Work item |
Restate the whole of the data verbatim, omitting nothing.

Material provided |
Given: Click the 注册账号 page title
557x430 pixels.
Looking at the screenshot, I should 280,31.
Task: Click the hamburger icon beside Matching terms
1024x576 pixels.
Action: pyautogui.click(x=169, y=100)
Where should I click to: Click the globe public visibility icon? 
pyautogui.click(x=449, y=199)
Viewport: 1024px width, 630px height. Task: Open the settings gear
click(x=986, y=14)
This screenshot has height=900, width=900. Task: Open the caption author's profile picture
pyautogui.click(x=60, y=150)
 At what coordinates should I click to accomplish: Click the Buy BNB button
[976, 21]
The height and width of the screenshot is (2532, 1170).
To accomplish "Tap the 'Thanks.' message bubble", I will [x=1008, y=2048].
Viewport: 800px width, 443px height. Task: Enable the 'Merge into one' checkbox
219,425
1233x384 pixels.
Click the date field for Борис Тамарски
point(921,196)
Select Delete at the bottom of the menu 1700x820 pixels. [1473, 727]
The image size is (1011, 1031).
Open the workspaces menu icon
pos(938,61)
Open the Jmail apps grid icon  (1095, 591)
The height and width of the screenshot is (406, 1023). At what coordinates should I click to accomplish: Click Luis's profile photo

Written solution |
Given: Click the 注册账号 page title
557x430 pixels.
Looking at the screenshot, I should 280,31.
Task: Click the hamburger icon beside Matching terms
1024x576 pixels.
Action: pyautogui.click(x=169, y=100)
Where should I click to: Click the globe public visibility icon? 
pyautogui.click(x=449, y=199)
Viewport: 1024px width, 630px height. Task: Open the settings gear
click(x=986, y=14)
This screenshot has height=900, width=900. Task: Open the caption author's profile picture
pyautogui.click(x=60, y=150)
 At what coordinates should I click to accomplish: Click the Buy BNB button
[976, 21]
The height and width of the screenshot is (2532, 1170).
To accomplish "Tap the 'Thanks.' message bubble", I will [x=1008, y=2048].
Viewport: 800px width, 443px height. Task: Enable the 'Merge into one' checkbox
219,425
1233x384 pixels.
Click the date field for Борис Тамарски
point(921,196)
Select Delete at the bottom of the menu 1700x820 pixels. [1473, 727]
The image size is (1011, 1031).
Open the workspaces menu icon
pos(938,61)
Open the Jmail apps grid icon  (1095, 591)
The height and width of the screenshot is (406, 1023). At what coordinates should I click to accomplish: Click Luis's profile photo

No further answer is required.